### [TAREA INDICADA 1]
Pasa a una lista JSON de cadenas, una por línea y sin las líneas en blanco, el tramo de los registros que abre con la línea que contiene "This screenshot has height=706, width=1024." y cierra con la que contiene "I will coord(292,731).", ambas incluidas.

### [TEXTO PROPORCIONADO]
I
Basta observar al verdadero Mark Zuckerberg, el neoyorquino de carne y hueso que nació en 1984, para entender aquella descripción de un artista millonario y sufriente que Michel Houellebecq —siempre atento a los almirantazgos de la contemporaneidad— hace en su novela El mapa y el territorio: “Tan difícil como pintar a un pornógrafo mormón”. Aún así, Zuckerberg, el geek que cambió para siempre la experiencia de la amistad (sin haber dejado de vender la privacidad de sus millones de usuarios al mismo puñado de corporaciones de siempre), supo articular una frase que lo catapultará, para siempre, de la condición de mero empresario a la de prodigioso entendedor de su tiempo: “Una ardilla muriendo frente a tu casa puede ser más relevante para tus intereses ahora mismo que la gente muriendo en África”. Implacable, esa percepción sobre la construcción contemporánea de relevancias y afinidades —más allá de las ardillas, más allá de África— atraviesa la médula de una lógica que no sólo se traduce en algoritmos detrás de cada monitor, pronosticando y satisfaciendo nuestros consumos, sino también en la construcción de burbujas filtradas de contenidos, donde hasta la política puede tomar la forma plácida —y casi epocal— de la autocomplacencia y el soliloquio.

### [REGISTROS EXTRAÍDOS]

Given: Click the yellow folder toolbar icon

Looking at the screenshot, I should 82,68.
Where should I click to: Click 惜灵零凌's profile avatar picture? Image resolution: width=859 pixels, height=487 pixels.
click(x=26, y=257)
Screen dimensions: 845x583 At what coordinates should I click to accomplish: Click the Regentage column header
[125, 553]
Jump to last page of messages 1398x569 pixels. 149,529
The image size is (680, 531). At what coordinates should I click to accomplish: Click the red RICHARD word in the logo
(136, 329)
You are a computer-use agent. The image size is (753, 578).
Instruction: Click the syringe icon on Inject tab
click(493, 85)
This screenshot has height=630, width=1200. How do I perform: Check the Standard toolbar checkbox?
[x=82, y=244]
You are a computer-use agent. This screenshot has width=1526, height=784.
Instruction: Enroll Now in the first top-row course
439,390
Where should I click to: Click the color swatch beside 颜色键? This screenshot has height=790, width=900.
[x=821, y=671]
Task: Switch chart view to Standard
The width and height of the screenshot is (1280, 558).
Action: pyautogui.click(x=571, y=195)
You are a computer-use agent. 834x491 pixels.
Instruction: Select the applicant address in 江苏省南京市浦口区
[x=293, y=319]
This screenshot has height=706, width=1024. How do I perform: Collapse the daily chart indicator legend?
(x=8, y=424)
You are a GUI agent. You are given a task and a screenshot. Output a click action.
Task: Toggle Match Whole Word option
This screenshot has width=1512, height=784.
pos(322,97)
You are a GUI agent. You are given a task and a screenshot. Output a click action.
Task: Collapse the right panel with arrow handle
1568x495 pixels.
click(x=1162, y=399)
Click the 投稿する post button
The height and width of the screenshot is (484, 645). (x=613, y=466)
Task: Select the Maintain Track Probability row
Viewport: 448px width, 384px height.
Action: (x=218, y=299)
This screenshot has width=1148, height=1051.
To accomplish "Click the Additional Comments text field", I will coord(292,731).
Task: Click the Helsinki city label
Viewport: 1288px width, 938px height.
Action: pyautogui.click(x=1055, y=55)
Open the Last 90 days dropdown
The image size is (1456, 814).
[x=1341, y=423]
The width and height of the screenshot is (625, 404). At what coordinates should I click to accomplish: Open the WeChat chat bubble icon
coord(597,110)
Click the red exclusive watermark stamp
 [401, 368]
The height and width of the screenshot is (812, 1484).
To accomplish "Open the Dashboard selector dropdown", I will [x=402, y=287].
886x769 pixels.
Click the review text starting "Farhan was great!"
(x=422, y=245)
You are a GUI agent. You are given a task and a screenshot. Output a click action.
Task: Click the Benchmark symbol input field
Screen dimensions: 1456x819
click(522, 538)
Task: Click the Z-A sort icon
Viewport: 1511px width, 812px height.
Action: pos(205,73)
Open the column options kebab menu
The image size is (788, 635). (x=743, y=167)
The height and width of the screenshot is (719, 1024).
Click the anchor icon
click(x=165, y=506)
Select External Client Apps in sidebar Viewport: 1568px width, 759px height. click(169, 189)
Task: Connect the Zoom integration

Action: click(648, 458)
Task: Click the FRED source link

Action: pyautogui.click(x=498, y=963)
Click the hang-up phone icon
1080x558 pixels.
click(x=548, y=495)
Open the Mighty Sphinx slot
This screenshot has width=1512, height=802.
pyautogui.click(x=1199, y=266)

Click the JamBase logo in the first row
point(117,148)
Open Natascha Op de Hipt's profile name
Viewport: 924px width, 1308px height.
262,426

### [TAREA INDICADA 2]
Enumera todos los incisos que el fragmento sobre Zuckerberg encierra entre rayas.

### [RESPUESTA FINAL 1]
[
  "This screenshot has height=706, width=1024. How do I perform: Collapse the daily chart indicator legend?",
  "(x=8, y=424)",
  "You are a GUI agent. You are given a task and a screenshot. Output a click action.",
  "Task: Toggle Match Whole Word option",
  "This screenshot has width=1512, height=784.",
  "pos(322,97)",
  "You are a GUI agent. You are given a task and a screenshot. Output a click action.",
  "Task: Collapse the right panel with arrow handle",
  "1568x495 pixels.",
  "click(x=1162, y=399)",
  "Click the 投稿する post button",
  "The height and width of the screenshot is (484, 645). (x=613, y=466)",
  "Task: Select the Maintain Track Probability row",
  "Viewport: 448px width, 384px height.",
  "Action: (x=218, y=299)",
  "This screenshot has width=1148, height=1051.",
  "To accomplish \"Click the Additional Comments text field\", I will coord(292,731)."
]

### [RESPUESTA FINAL 2]
—siempre atento a los almirantazgos de la contemporaneidad—
—más allá de las ardillas, más allá de África—
—y casi epocal—